<<<<

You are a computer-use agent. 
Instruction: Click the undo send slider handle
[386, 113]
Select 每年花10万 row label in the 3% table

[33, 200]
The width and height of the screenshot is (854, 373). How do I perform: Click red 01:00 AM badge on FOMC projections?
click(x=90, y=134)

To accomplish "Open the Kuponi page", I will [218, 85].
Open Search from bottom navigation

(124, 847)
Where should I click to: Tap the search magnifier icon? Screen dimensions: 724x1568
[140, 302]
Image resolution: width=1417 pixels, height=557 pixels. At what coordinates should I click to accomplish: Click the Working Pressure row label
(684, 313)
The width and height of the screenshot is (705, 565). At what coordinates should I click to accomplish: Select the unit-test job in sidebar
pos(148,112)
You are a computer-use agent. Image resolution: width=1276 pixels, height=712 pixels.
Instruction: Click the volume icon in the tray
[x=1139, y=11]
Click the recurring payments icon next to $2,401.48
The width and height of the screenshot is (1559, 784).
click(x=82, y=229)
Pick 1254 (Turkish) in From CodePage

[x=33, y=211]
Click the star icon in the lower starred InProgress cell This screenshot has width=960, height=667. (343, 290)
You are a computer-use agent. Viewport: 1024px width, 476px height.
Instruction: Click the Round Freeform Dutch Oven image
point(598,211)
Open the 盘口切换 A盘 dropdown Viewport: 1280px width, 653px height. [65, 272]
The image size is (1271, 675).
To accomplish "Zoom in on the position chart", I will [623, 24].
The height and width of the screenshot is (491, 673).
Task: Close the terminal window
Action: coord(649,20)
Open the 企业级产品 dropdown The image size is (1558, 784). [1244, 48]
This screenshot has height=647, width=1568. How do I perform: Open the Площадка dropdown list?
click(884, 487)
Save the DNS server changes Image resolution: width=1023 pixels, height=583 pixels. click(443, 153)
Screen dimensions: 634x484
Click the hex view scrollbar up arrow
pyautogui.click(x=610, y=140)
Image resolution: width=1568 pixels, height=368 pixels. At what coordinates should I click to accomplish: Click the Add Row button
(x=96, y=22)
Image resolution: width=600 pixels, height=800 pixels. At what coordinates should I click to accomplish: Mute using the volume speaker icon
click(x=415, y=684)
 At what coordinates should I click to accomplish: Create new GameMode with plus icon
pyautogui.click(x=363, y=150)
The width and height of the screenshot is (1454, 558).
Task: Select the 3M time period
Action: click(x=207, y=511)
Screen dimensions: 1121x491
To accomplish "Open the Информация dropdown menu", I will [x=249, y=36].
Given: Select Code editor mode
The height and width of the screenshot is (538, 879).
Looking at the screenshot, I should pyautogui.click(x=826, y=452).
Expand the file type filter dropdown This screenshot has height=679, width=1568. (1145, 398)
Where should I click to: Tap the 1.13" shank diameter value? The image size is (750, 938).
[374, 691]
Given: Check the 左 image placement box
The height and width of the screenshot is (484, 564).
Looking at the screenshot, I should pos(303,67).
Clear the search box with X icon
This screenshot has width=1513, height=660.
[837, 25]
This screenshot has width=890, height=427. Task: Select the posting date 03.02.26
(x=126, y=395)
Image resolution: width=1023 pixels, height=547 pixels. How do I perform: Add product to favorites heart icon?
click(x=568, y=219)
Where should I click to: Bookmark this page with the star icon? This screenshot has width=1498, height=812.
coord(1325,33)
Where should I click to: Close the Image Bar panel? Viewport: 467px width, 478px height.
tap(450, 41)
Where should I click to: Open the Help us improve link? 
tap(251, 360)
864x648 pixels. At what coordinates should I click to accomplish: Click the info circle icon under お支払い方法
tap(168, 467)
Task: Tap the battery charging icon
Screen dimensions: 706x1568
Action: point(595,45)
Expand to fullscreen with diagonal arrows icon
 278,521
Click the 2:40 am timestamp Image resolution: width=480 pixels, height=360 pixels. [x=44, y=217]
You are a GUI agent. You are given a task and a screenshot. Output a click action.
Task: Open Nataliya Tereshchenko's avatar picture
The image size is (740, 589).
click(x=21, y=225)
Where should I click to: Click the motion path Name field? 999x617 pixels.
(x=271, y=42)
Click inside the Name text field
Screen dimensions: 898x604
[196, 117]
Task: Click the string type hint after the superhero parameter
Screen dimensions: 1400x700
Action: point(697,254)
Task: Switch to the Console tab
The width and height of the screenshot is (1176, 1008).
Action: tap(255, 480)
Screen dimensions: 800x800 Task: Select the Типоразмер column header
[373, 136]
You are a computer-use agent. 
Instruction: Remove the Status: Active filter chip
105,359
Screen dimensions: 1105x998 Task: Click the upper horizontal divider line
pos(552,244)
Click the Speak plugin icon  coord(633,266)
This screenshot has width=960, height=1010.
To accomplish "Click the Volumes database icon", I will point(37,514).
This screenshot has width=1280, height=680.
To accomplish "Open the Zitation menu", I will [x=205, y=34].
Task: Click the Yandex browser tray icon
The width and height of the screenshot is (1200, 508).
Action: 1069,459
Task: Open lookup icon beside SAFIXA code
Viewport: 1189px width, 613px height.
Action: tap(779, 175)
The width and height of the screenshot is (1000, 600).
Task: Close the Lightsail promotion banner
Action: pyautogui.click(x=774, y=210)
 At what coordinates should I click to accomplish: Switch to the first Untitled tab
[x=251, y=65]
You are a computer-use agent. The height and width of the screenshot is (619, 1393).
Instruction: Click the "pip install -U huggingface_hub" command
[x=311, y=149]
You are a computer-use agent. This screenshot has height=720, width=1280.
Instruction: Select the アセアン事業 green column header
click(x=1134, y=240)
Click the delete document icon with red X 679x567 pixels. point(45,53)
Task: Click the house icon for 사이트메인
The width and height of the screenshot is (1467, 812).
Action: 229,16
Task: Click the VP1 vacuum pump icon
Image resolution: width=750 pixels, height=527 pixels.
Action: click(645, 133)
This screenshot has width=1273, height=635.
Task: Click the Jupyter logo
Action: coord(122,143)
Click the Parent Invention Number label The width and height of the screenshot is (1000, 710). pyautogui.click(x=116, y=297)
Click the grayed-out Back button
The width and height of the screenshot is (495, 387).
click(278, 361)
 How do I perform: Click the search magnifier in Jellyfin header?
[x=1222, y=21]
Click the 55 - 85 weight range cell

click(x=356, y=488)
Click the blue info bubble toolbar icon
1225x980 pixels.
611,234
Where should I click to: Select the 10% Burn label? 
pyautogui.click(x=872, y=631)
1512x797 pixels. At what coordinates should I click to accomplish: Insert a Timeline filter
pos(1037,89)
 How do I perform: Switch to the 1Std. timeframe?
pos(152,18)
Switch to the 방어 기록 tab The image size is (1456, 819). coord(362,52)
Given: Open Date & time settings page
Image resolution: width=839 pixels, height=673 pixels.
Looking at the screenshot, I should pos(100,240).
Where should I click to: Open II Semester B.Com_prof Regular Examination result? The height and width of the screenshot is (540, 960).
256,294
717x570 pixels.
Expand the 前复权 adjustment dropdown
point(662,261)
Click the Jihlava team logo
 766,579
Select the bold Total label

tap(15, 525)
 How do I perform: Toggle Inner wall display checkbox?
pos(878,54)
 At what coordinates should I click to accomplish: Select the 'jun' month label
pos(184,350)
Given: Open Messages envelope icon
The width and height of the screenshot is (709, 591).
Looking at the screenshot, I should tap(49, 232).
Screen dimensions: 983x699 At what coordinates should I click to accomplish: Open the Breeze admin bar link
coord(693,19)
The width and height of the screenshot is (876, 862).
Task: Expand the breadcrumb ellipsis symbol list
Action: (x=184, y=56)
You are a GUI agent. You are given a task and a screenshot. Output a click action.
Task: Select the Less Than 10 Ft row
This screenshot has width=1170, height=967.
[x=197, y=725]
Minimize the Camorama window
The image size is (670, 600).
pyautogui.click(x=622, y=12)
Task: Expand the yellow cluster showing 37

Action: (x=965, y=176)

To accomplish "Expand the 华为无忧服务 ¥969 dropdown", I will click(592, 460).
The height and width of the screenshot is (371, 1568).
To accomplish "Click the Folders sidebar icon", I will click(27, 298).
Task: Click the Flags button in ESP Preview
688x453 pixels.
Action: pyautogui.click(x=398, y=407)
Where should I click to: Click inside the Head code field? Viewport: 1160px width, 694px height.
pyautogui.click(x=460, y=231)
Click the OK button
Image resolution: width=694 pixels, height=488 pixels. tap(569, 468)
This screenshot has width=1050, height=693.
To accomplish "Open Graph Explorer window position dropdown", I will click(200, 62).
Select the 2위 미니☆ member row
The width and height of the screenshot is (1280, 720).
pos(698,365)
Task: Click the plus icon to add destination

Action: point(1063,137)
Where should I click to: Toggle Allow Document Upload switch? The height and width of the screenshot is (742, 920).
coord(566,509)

>>>>

## Work task
Where the word "computer" occurs in a line of the records, copy that line.

## Response area
You are a computer-use agent. 
You are a computer-use agent. Image resolution: width=1276 pixels, height=712 pixels.
You are a computer-use agent. Viewport: 1024px width, 476px height.
You are a computer-use agent. 
You are a computer-use agent. The height and width of the screenshot is (619, 1393).
You are a computer-use agent. This screenshot has height=720, width=1280.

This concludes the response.